Cambridge Folk Festival

Michael Hingston reports back from Cambridge Folk Festival

Anita Awbi
  • By Anita Awbi
  • 17 Aug 2010
  • min read
The term 'folk music' has a broad definition and the Cambridge Folk Festival is testament to this.


Seth Lakeman
The British folk scene was well represented. Sea shanties from Port Isaac’s Fisherman’s Friends, an English ceilidh from The Committee Band, lovely harmonies from the duo Megson, Seth Lakeman’s moving west country songs, Julie Fowlis’s beautiful Scots gaelic singing, Show Of Hands intensely articulate songs and the lush arrangements of The Unthanks. Top Irish traditional bands Dervish and Lunasa also gave notable performances.


Cambridge Folk Festival also brings together stunning roots acts from around the world.

The Malian singer-songwriter Rokia Traoré played a powerfully rhythmic set, there were Balkan brass from the Serbian Orchestra of Boban and Marko Markovitch, veteran Jamaicans The Jolly Boys, and a blend of gospel, soul and blues from The Holmes Brothers. Seasick Steve was another highlight, with country blues.

The festival always features a strong contingent of American traditional and country performers. This year’s line-up included hot fiddle and tight vocal harmonies from The Quebe Sisters, singer-songwriter Gretchen Peters, the energetic string band The Caroline Chocolate Drops and a magnificent set from country star-turned acoustic folk performer Kathy Mattea.
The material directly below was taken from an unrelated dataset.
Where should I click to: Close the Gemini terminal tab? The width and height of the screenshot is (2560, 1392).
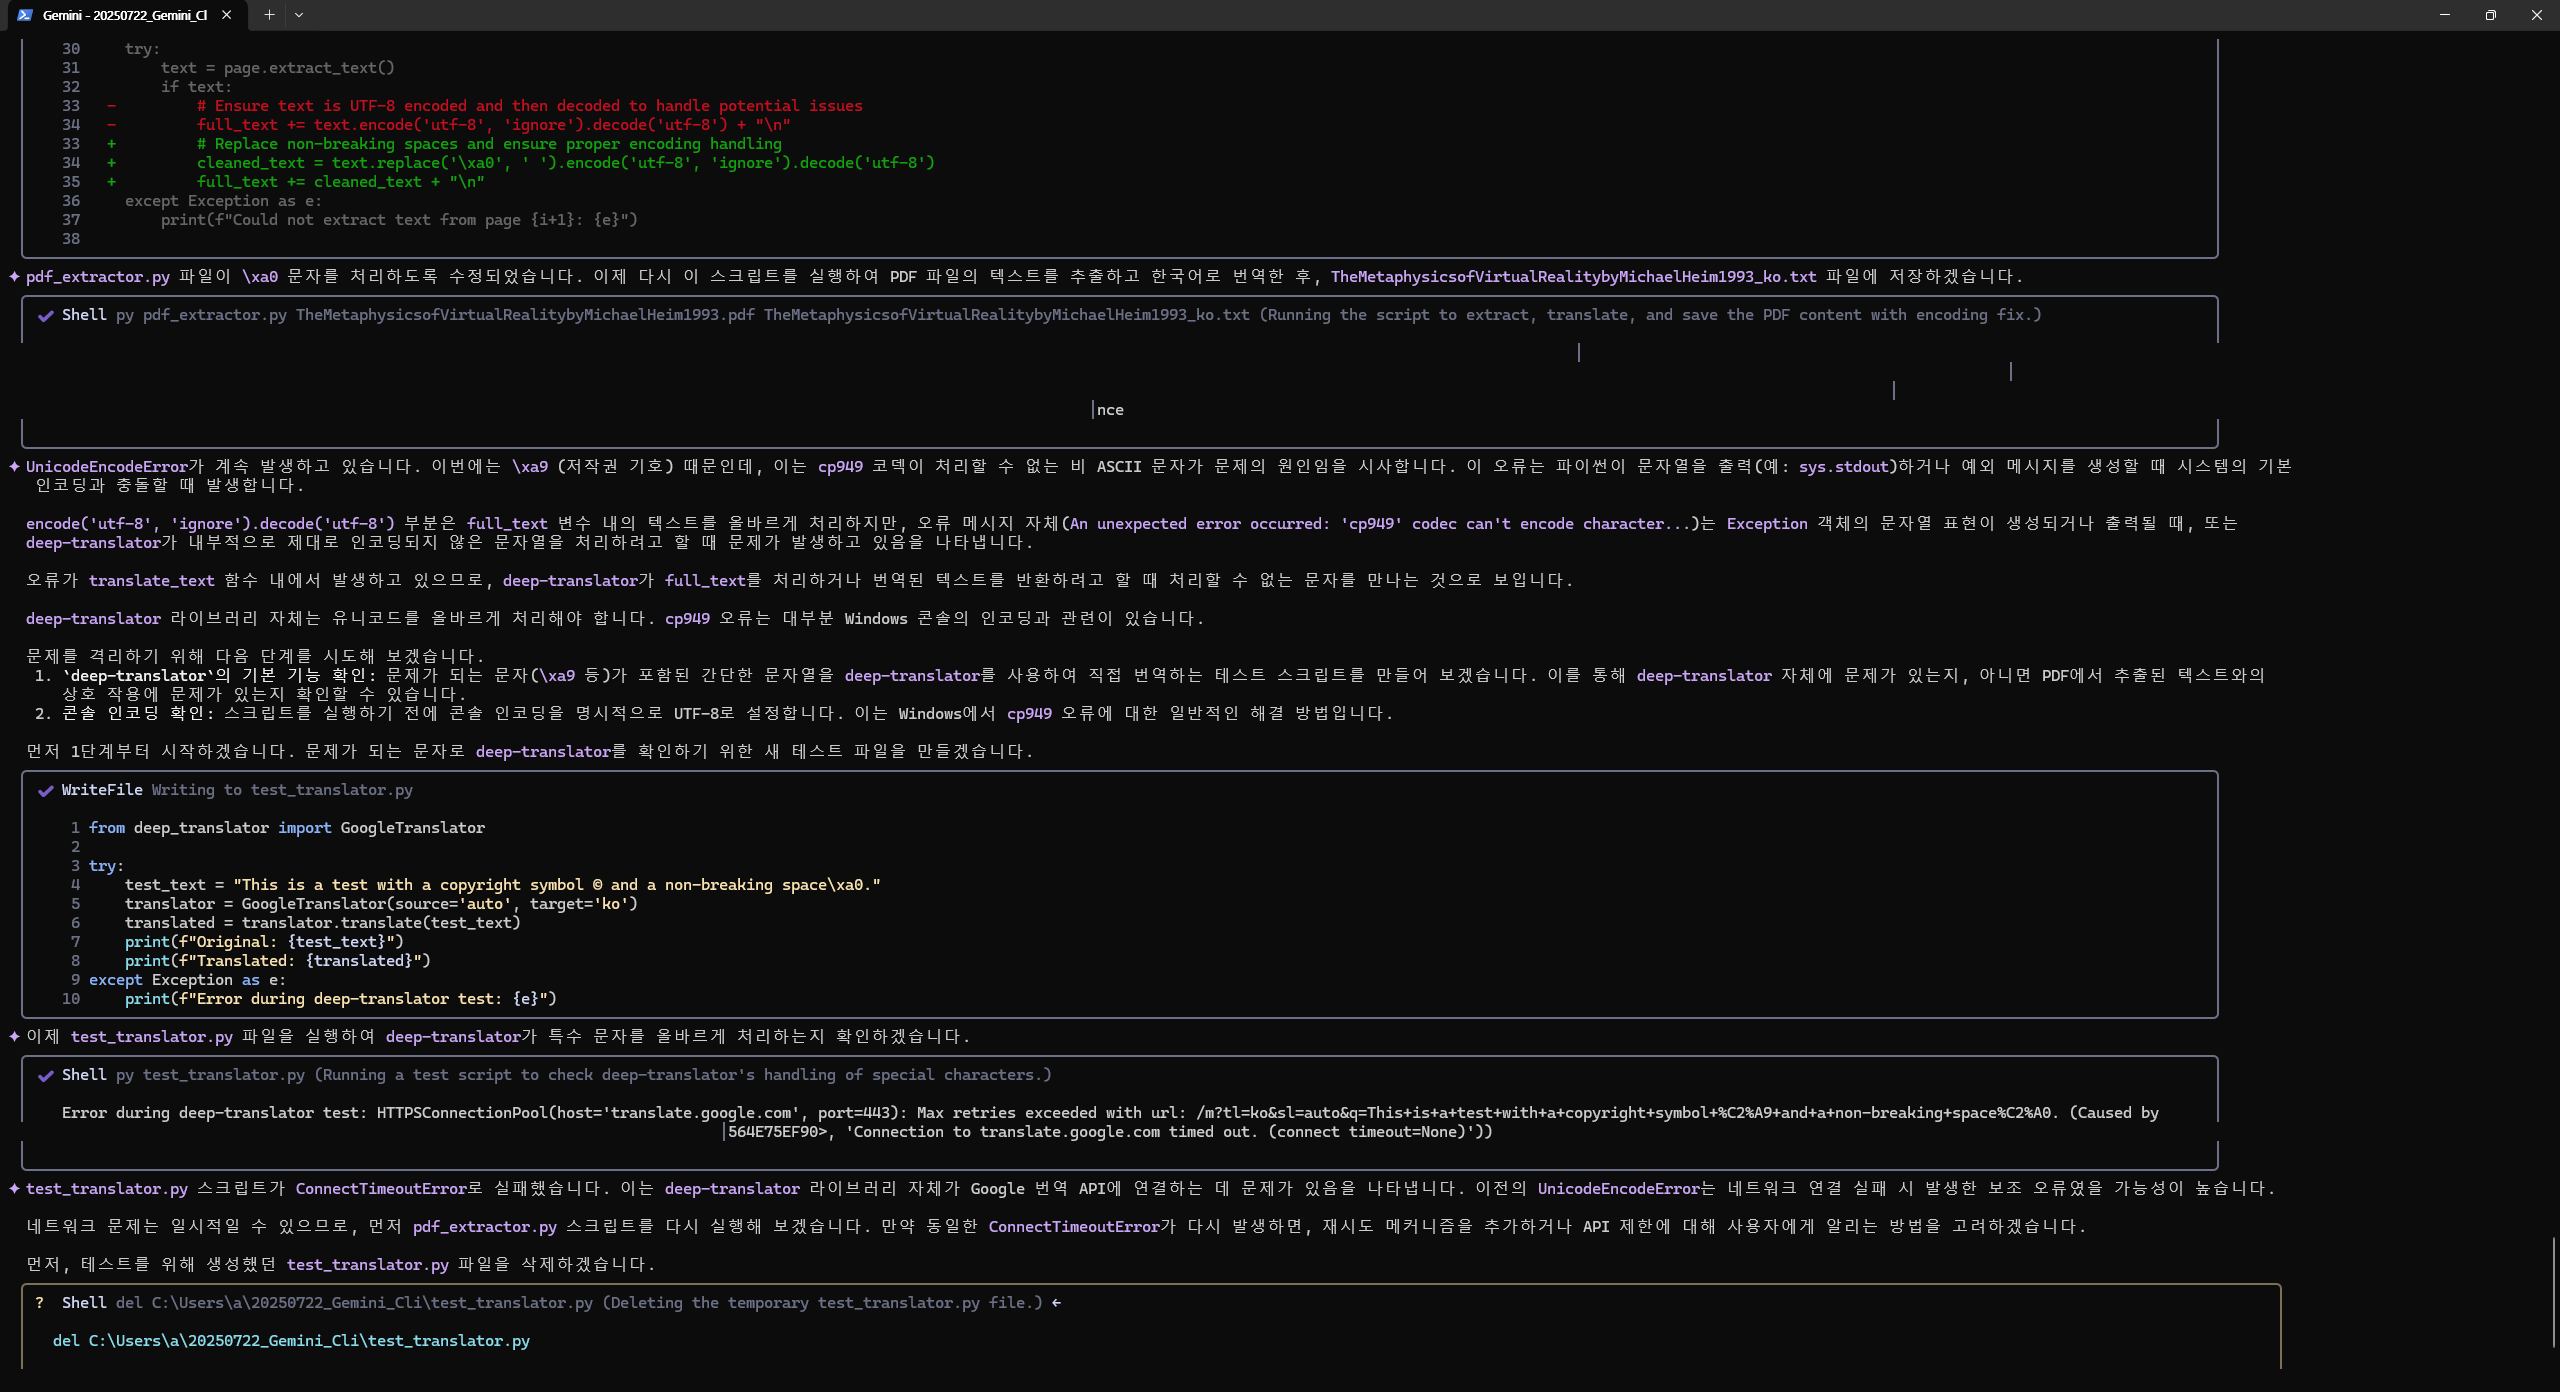point(227,15)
The legendary Kris Kristofferson also performed.


Seth Lakeman
Also featured were some interesting fusions and unusual combinations. Irish soul singer Imelda May and traditional musician Sharon Shannon was a surprising collaboration, Mama Rosin must be fairly unique in being a Cajun band from Switzerland, Natalie Merchant’s wonderful acoustic set culminated in a guest appearance from Lunasa and The fusion project Imagined Village brought together top English folk musicians such as Martin Carthy, his daughter Eliza and Chris Wood with sitar and dhol from British-Indian instrumentalists.


What really summed up the musical breadth and multicultural spirit of the festival was the Glasgow collective The Burns Unit. The musicians come from radically different musical backgrounds and include folk singer Karine Polwart, Emma Pollock of the Delgados, alt-folk artist King Creosote and rapper MC Soom T. Their combination of folk, pop, indie, rap and dub was attractive and immensely entertaining.